A hydraulic pump P (see FIG. 1) driven by a power source (not shown) composed of an electric motor, a small engine, or the like, is provided inside the traveling body 10. Pressurized oil discharged from the hydraulic pump P is supplied to the traveling motor 12 via the traveling control valve 71. The right and left rear wheels 11b, which are driving wheels of the traveling body 10, are attached to the right and left axles 19 driven by the traveling motor 12 via the gearbox 18 (see FIG. 3). The controller 50 electromagnetically drives a spool (not shown) of the traveling control valve 71 in accordance with an operation status of the traveling operation lever 41. As a result, the operator on work platform 30 can start and stop the traveling body 10, switch the traveling direction (forward and rearward), and set the traveling speed by the traveling operation of the traveling operation lever 41.

Pressurized oil discharged from the hydraulic pump P is supplied to the steering cylinder 17 via the steering control valve 72. The controller 50 electromagnetically drives a spool (not shown) of the steering control valve 72 in accordance with an operation status of the steering dial 42. As a result, the operator on the work platform 30 can extend and contract the steering cylinder 17 by steering operation of the steering dial 42, thereby steering the front wheel 11a.

Pressurized oil discharged from the hydraulic pump P is supplied to the lifting cylinder 23 via the lifting control valve 73. The controller 50 electromagnetically drives a spool (not shown) of the lifting control valve 73 in accordance with an operation status of the lifting operation lever 43. As a result, the operator on the work platform 30 can move the work platform 30 up and down by the lifting operation of the lifting operation lever 43.

The traveling body 10 is provided with a traveling speed detector 61 for detecting the traveling speed of the traveling body 10 from the rotational speed of the axle 19 of the rear wheel 11b, and a steering angle detector (for example, a potentiometer) 62 for detecting the steering angle of the front wheel 11a from the rotational angle around the kingpin 15 of the front wheel support member 14 (see FIG. 1). The telescopic post 20 includes a built-in lifting speed detector 63 for detecting the lifting speed of the work platform 30 from the operating speed of the lifting cylinder 23, or the like (see FIG. 1). Information on the traveling speed of the traveling body 10 detected by the traveling speed detector 61, information on the steering angle detected by the steering angle detector 62, and information on the lifting speed of the work platform 30 detected by the lifting speed detector 63 are all input to the controller 50.

The controller 50 includes a traveling control unit 51, a steering control unit 52, and a lifting control unit 53. When information on the operation status (operation direction and operation amount with reference to the neutral position) of the traveling operation lever 41 detected by the traveling operation detector 41a is input, the traveling control unit 51 sets the target traveling speed of the traveling body 10 based on the input information on the operation status of the traveling operation lever 41. Then, the traveling control unit 51 performs traveling control in which the spool of the traveling control valve 71 is driven to rotationally operate the traveling motor 12 so that the traveling speed of the traveling body 10 detected by the traveling speed detector 61 becomes the target traveling speed set according to the operation status of the traveling operation lever 41, for example, the traveling operation position of the traveling operation lever 41 in which the traveling operation is performed in the operation direction and the operation amount with reference to the neutral position.

■ GIVEN MATERIAL
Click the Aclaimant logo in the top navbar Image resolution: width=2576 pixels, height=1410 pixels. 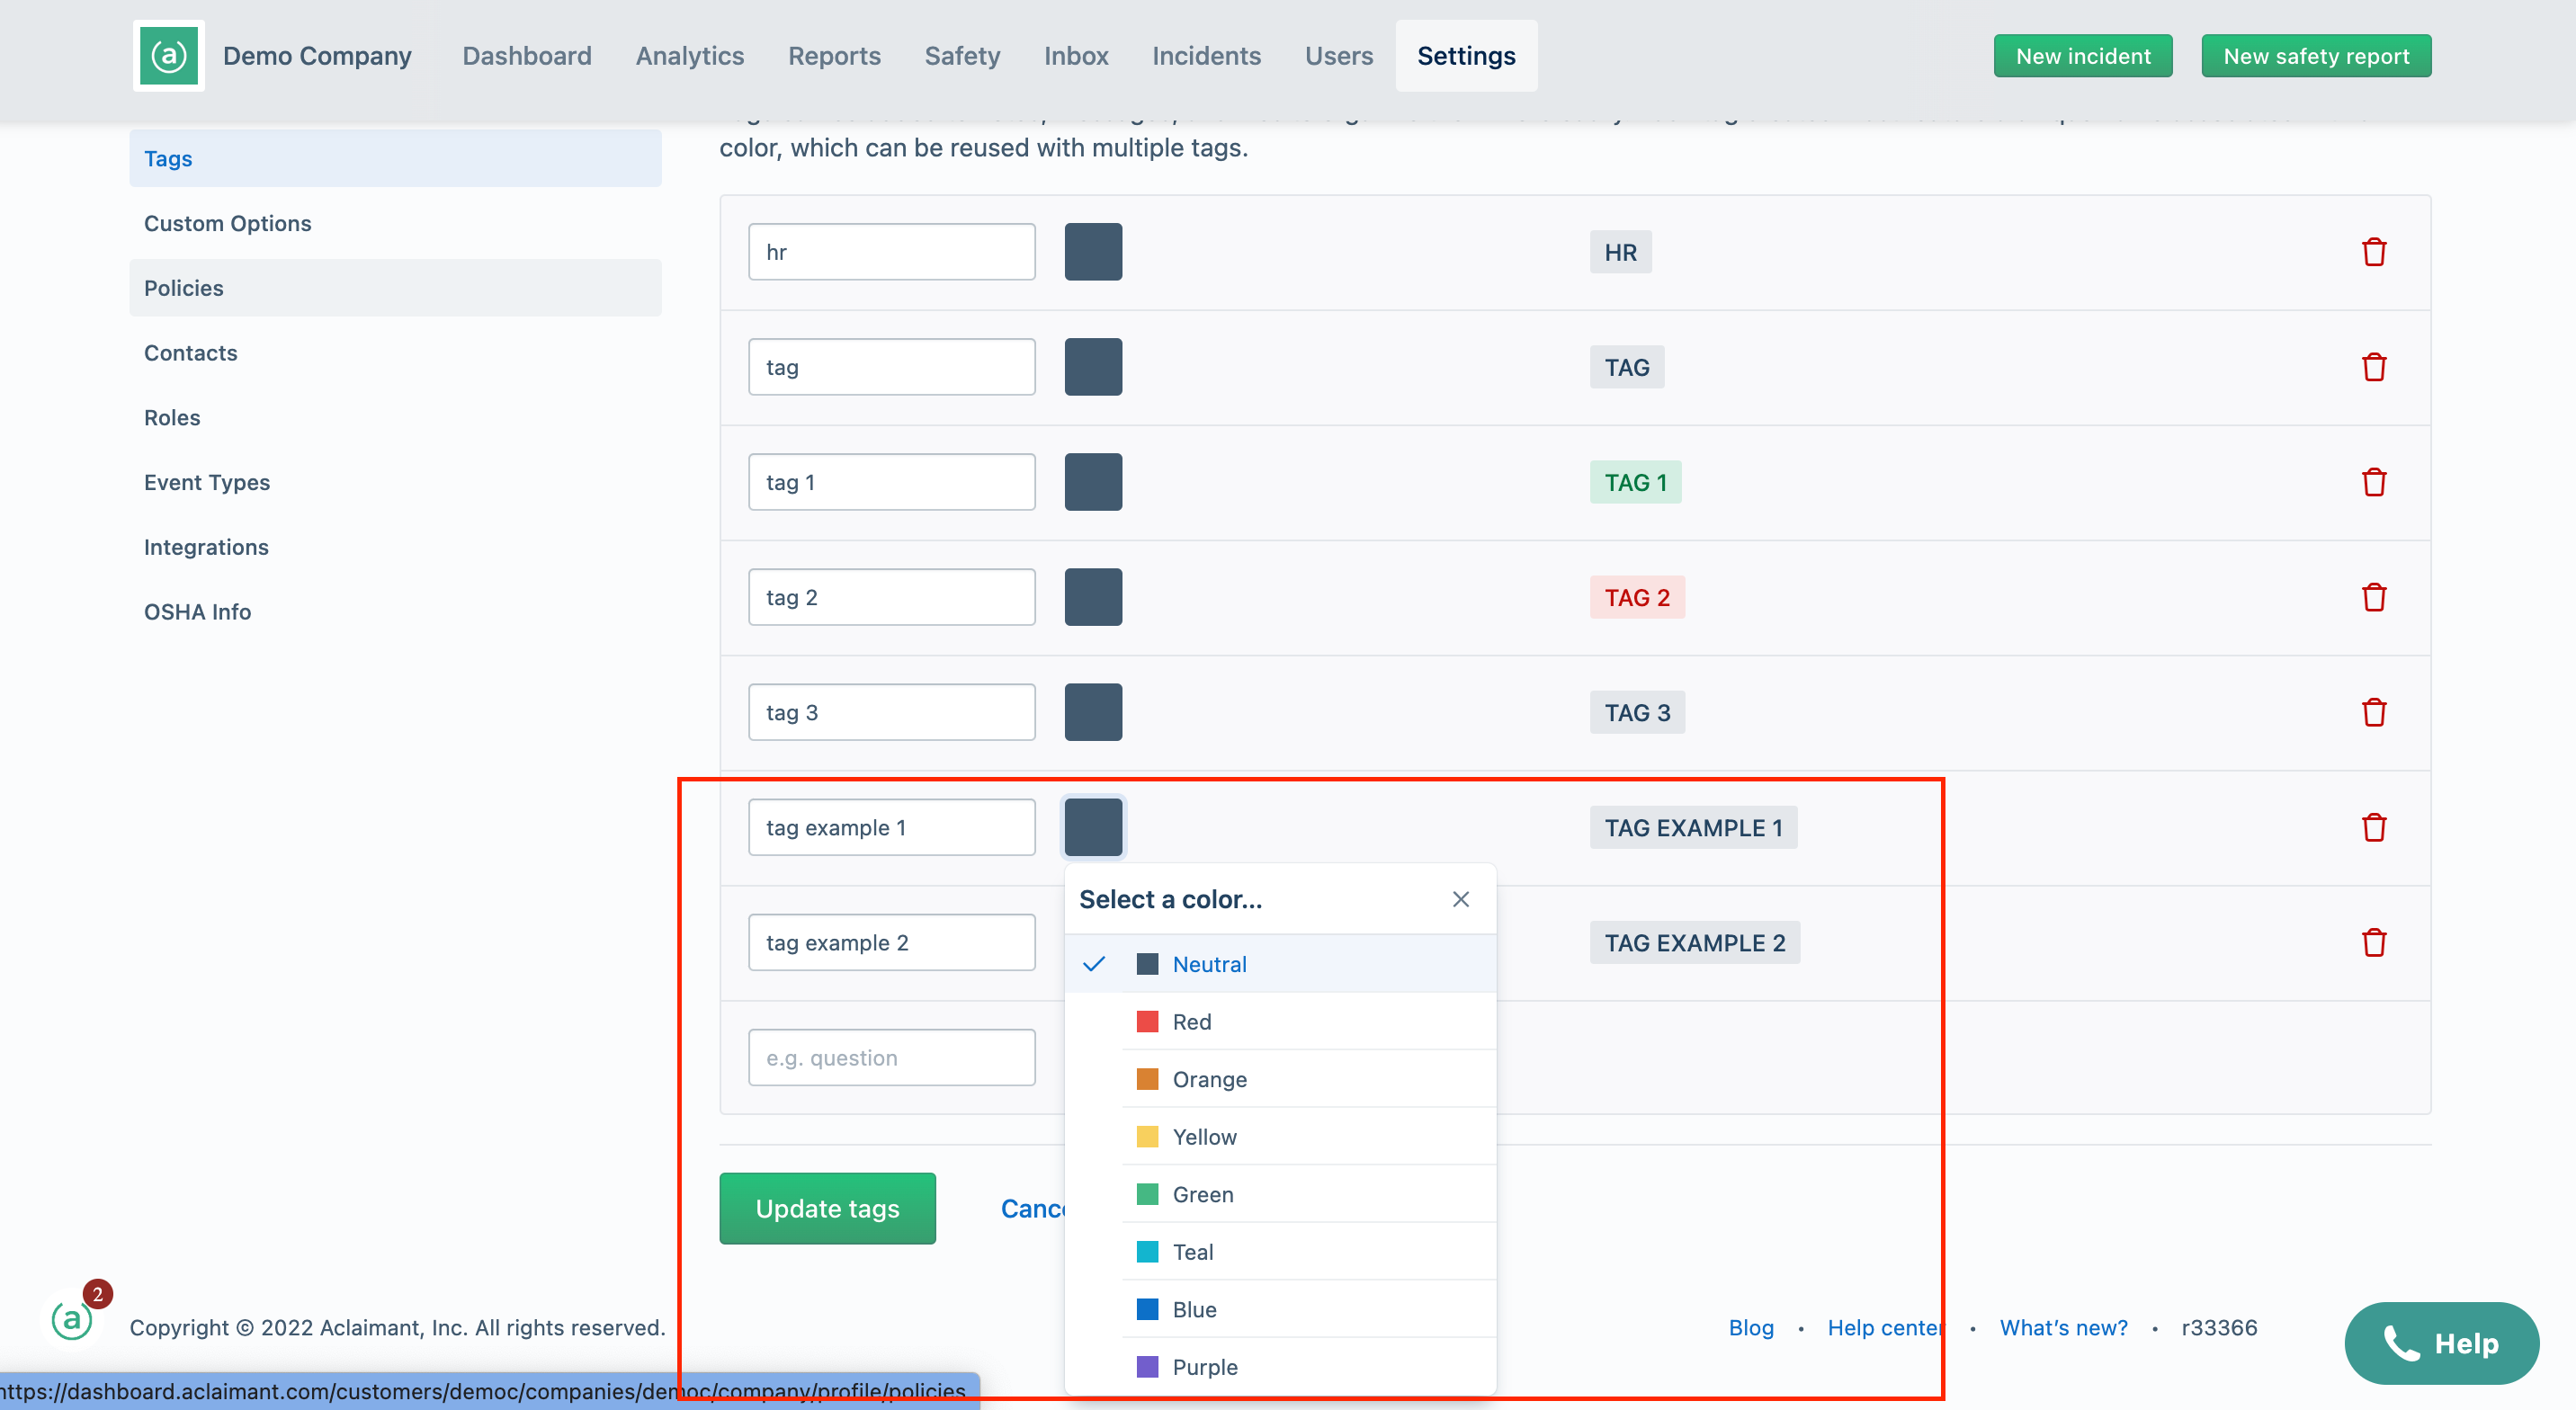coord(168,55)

■ SET TASK
Please list every detector named in the lift machine passage, with its reference numeral.

■ WRITTEN RESPONSE
- Traveling speed detector 61
- Steering angle detector 62
- Lifting speed detector 63
- Traveling operation detector 41a